Серафима Петровна долго смотрела на него удивленно, не отрываясь, наконец сказала тихо:

— Я вам верю!

— Мне нет надобности говорить вам неправду… — просто отозвался Даутов.

— А если… если будет надобность вам кого-нибудь убить, — извините меня за этот вопрос, — то как все-таки, вы бы убили?

— Непременно! — ответил он без запинки.

— Будете стрелять?

— Непременно.

— А когда арестовывали вас, вы тогда стреляли?
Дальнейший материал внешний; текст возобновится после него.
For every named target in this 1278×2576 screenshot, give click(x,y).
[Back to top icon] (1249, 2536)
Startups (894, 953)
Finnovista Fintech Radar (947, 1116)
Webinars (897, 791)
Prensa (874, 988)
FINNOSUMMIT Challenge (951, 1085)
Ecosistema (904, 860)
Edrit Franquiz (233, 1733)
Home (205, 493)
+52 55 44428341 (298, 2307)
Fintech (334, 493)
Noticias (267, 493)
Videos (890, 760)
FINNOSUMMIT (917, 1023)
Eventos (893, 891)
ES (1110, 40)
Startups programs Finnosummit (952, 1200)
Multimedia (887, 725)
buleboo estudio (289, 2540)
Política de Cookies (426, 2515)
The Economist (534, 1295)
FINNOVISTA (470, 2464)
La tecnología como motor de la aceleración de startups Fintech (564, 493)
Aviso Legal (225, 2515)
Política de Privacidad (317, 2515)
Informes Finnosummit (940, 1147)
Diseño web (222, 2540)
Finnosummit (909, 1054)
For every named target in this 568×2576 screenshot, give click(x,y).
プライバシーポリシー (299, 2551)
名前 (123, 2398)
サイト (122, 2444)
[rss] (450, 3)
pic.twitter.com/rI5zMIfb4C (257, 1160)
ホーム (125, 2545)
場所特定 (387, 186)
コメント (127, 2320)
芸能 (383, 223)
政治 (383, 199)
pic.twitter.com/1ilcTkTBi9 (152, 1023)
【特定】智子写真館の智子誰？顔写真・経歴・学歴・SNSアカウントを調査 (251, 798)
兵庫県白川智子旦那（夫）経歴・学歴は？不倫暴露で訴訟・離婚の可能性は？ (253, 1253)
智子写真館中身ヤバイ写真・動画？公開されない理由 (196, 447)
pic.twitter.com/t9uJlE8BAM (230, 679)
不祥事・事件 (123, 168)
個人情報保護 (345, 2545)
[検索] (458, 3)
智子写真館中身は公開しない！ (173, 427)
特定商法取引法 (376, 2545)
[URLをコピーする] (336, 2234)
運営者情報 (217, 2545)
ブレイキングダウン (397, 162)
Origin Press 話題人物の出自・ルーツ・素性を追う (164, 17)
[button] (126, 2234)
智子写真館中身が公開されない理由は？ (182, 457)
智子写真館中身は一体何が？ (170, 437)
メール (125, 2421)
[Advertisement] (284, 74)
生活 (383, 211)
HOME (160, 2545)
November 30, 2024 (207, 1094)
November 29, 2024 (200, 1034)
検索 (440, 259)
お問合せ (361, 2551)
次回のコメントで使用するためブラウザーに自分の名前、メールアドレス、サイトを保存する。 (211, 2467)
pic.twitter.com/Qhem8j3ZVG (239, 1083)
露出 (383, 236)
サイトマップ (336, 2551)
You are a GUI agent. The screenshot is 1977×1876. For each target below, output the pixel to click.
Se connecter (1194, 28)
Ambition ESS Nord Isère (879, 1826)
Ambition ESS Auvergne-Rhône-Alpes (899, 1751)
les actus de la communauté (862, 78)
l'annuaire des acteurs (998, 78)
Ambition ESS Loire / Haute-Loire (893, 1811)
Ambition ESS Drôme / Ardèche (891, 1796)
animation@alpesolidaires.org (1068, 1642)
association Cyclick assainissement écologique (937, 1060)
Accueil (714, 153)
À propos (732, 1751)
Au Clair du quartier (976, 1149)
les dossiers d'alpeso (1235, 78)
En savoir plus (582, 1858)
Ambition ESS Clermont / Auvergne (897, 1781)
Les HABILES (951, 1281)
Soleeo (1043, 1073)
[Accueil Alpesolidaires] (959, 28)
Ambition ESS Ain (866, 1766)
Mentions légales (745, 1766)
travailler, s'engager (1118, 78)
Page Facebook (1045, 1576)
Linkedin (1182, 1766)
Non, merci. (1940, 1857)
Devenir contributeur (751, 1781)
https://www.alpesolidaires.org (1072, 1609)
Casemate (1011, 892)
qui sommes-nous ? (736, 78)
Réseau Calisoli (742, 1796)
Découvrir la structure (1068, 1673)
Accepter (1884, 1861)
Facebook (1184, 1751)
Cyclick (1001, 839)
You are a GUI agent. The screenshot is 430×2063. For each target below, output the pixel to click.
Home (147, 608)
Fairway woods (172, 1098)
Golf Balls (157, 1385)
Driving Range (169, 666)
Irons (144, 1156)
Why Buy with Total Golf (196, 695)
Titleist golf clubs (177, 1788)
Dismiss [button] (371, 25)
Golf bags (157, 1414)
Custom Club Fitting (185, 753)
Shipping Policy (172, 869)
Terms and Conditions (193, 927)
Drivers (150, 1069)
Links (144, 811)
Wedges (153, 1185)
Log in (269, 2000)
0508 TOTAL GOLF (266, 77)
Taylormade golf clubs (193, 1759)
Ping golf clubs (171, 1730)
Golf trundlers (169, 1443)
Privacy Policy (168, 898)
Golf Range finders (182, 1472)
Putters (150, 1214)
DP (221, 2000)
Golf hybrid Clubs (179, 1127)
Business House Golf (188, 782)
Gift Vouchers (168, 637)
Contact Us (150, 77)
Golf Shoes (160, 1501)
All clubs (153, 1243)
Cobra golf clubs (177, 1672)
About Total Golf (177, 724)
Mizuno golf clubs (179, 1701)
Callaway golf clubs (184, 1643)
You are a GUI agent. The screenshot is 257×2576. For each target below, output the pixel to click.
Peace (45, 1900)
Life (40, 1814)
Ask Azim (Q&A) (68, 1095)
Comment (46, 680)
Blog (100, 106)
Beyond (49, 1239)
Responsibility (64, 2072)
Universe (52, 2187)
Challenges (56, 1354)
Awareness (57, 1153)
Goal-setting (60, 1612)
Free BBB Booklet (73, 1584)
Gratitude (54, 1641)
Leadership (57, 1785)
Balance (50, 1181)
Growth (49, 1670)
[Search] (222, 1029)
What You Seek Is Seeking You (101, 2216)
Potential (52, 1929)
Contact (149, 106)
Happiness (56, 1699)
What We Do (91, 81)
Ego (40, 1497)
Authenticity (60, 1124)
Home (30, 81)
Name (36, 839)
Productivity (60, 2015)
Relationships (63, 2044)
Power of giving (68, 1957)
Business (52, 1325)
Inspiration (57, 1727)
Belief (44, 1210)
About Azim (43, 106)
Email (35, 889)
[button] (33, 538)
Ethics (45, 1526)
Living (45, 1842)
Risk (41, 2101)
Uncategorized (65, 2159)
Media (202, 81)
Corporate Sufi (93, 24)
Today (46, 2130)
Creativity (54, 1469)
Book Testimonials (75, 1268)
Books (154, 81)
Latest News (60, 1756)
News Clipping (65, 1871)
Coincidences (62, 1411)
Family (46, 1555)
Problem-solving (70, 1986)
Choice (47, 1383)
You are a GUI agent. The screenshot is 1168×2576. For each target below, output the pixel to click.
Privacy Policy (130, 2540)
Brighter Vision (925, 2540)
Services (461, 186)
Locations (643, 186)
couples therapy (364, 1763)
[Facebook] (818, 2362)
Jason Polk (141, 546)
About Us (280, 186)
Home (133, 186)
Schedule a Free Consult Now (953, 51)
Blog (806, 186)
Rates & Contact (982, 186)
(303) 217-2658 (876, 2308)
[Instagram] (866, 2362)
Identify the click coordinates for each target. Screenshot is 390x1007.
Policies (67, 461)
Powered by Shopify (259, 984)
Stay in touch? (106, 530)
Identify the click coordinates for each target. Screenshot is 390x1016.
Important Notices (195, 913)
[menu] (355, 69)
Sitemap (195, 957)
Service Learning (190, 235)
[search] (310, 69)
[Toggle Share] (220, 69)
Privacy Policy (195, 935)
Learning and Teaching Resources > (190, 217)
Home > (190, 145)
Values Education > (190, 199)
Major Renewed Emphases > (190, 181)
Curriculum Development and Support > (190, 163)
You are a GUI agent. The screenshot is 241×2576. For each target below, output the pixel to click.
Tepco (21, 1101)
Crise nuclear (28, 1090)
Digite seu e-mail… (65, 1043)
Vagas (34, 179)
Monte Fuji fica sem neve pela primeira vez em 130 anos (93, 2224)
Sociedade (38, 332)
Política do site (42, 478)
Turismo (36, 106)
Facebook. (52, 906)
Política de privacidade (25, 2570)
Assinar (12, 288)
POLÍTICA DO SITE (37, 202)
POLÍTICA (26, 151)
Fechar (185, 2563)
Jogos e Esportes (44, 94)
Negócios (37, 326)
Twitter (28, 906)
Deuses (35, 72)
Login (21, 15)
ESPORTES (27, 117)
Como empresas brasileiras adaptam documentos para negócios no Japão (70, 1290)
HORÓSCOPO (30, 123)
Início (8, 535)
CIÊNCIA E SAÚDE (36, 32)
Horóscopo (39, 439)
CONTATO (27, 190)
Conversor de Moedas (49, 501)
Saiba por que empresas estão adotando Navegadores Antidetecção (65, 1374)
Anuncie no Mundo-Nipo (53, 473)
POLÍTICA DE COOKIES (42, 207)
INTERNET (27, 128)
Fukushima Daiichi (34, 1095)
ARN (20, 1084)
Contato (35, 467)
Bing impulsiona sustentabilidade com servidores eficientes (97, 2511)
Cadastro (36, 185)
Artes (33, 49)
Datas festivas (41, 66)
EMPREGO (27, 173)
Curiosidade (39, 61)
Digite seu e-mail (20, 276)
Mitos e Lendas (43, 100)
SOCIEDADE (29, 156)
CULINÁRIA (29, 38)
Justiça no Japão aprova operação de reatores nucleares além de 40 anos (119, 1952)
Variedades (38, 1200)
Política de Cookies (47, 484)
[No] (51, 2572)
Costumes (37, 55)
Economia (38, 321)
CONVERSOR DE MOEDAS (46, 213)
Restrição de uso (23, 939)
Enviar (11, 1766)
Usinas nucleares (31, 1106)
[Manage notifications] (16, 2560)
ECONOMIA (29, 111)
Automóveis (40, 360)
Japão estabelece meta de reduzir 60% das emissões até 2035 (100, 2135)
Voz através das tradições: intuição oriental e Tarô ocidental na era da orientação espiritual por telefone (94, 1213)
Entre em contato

— Нет, тогда не пришлось… Да ведь тогда, например, меня арестовали как-то совсем по-семейному. Я, признаться, и не думал, что арестуют. Подхожу как-то к дому, где комнату у одной сердечной старухи снимал, вхожу в калитку, вижу — городовой на дворе дежурит. И чуть только я во двор вошел, он — к калитке и руку на кобуру. «Чего, брат, ты тут торчишь?»— говорю как могу спокойно. «Да тут в доме пристав наш, поэтому и торчу», — говорит. Ну, ясно, что обыск. Идти мне на улицу напролом — он, конечно, стрелять будет, а у меня ничего нет с собою. И вдруг мысль мелькнула: «Почему же непременно у меня обыск? Тут в доме три квартиры, и два студента в них. Я же тут поселился недавно…» Иду к своей сердечной старушке, а сам думаю: «Хотя бы и у меня обыск: ни бомб, ни литературы — ничего такого у меня нет, бояться мне нечего…» Вхожу в свою комнату, слышу храп: хррр… хррр… «Кто же это, думаю, у меня так задумчиво храпит?» Оказалось, сам господин пристав: голову на стол положил — и хррр! Где-то он теперь, любопытно? Должно быть, на фронт погнали… Подхожу, хлоп его по голове: «Эй, дядя! Спишь?» Проснулся: слюнявый, глазищи красные… Фуражку надел, а то она у него с головы свалилась. «Это вы, говорит, такой-то?» — «Я, говорю, такой-то». — «Извините, что потревожить приказали по пустякам!.. Вот протокольчик подпишите!» Смотрю, на столе и бумажка, протокол обыска, готова уж, а в ней говорится, что при обыске ничего не обнаружено. «Как же это вы, говорю, без меня у меня рылись?» — «Да ведь это, говорит, пустяки всё, одна проформа…» — «Ну, думаю, ладно, пусть только идет к черту!» А тут старушка сердечная, моя хозяйка: «Господин пристав, чайку идите выкушайте!» — «Чай пить, говорит, не дрова рубить!» Сел и я с ним. Сидим, беседуем. Он мне рацеи разводит, что вот как, мол, эти студенты всякие и даже из окончивших молодые, вместо того, чтобы им учиться или уж служить, жалованье получать да где-нибудь у знакомых в преферансик перекинуться, а они к чему-то, видите ли, в революцию ударяются и только полицию беспокоят… Только это расфилософствовался, городовой входит: «Извозчик стоит, пожалуйте ехать!» Встает мой пристав и мне: «Поедемте, молодой человек!» — «Куда это? Зачем?» — «Да уж так надо… для проформы». Сердечная старушка умолять даже его пустилась: «Да что вы это, господин пристав! Да отпустите вы жильца моего, что вам стоит!» — «Ничего, говорит, не стоит, а только со службы тогда долой!» Поехал я с приставом, и привез он меня прямо в тюрьму… Вот какой был мой тогда арест.